SET PROBLEM 1: In the forum post on RESTful APIs, list each distinct word of two or more letters written entirely in capital letters.

[DOCUMENT PASSAGE start]

Here one BIG reason why your API *does* need to be RESTful.  Using the
approach I suggested you get HTTP Caching "for free."  Said http caching
would 1.) reduce the load on the WordPress.org API servers and 2.) it would
speed the end user experience as they page through the multiple pages of the
same results. Yes, you could cache the values you retrieve from your API but
you'd have to write caching code and caching on RESTful APIs comes with
(almost) no extra code.

And that's the thing about RESTful APIs; you get so much of what you'd
otherwise have to write for free. Basically anything that understands the
HTTP web can also understand a RESTful web service and add additional
functionality, such bookmarking services, etc.

> Well.. Just checking, It can accept $_GET too, but since
> it was originally spec'd for POST, i thought it'd be
> simpler to just not mention it..

Actually allowing GET and POST to do the same this is, from a RESTful
perspective, a big no-no and for good reason (and I used to write web apps
that did it, so I'm calling my prior self out on this one.) With RESTful web
services the two verbs mean two different things. GET retrieves
representations and can be cached by intermediaries on the web including
browsers and POST explicitly should not be cached. A bit more on this below.

> And keep all the params tied together (since passing
> a serialised string via GET would break standards - the
> url would reach maximum length quickly)

[DOCUMENT PASSAGE end]
[SUPPLIED DATA start]

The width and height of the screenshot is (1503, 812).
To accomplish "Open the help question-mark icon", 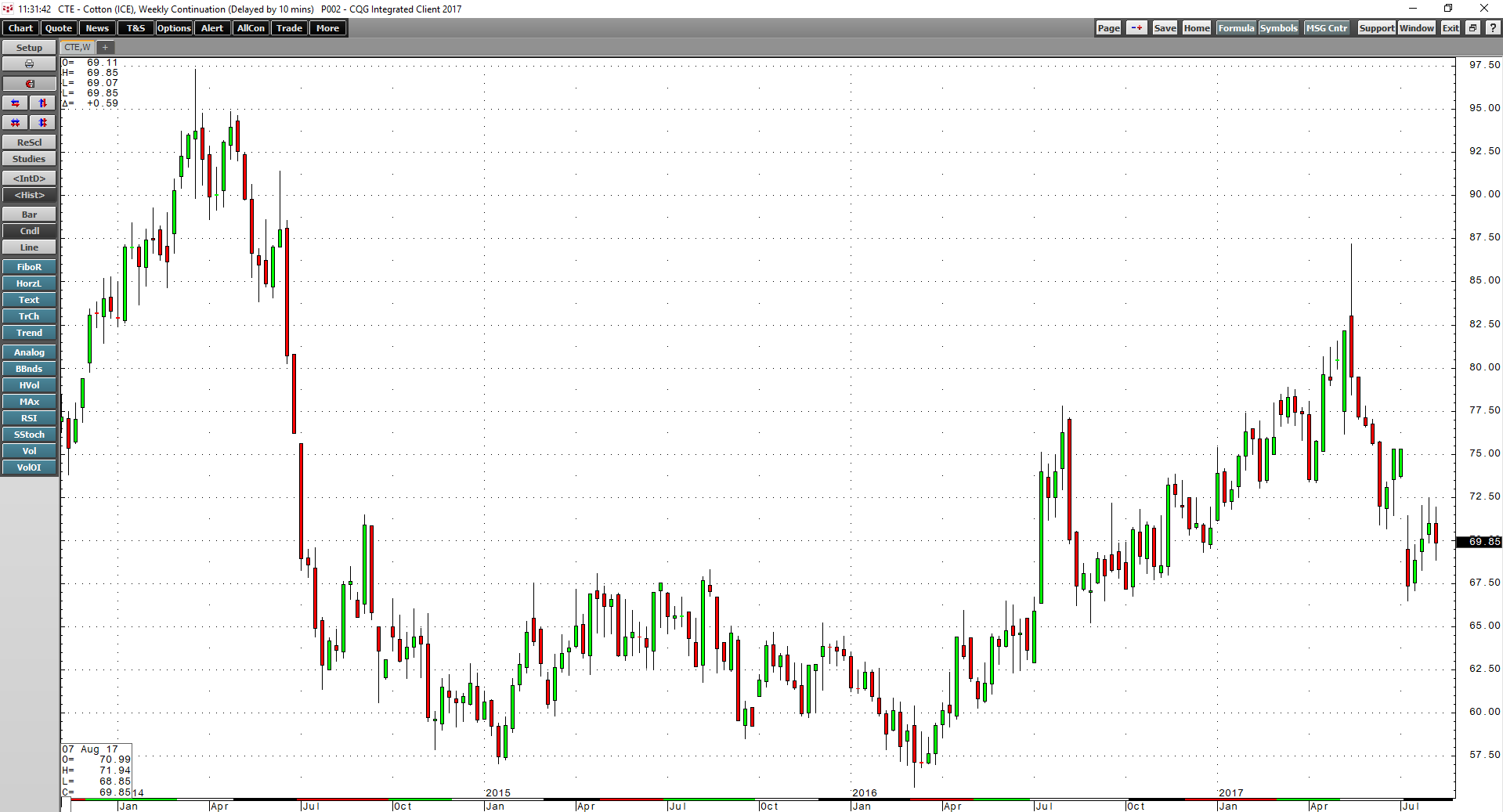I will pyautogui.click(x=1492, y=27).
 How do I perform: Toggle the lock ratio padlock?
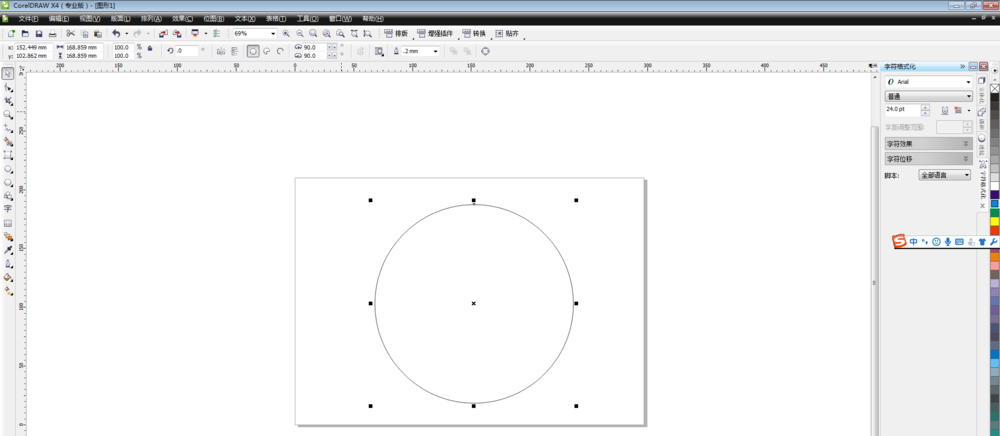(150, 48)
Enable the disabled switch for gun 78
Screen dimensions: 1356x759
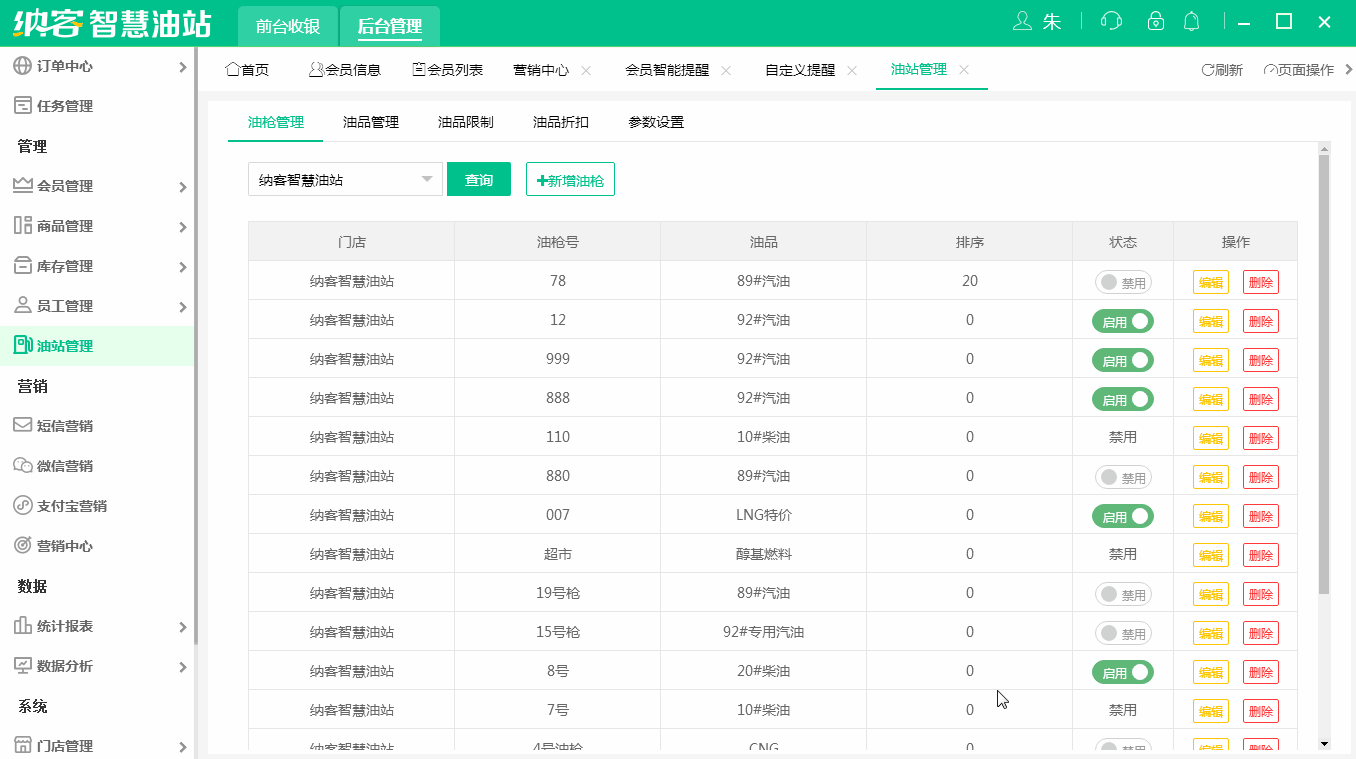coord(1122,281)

[SUPPLIED DATA end]
[SUPPLIED DATA start]

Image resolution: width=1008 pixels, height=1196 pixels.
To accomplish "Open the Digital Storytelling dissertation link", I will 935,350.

[SUPPLIED DATA end]

SET PROBLEM 2: From the records, copy the part that opens with the line containing "Enable the disabled switch for gun 78" and closes with the line containing "coord(1122,281)", and leave out the pictures.

TASK SOLUTION 1: BIG, API, HTTP, GET, POST

TASK SOLUTION 2:
Enable the disabled switch for gun 78
Screen dimensions: 1356x759
coord(1122,281)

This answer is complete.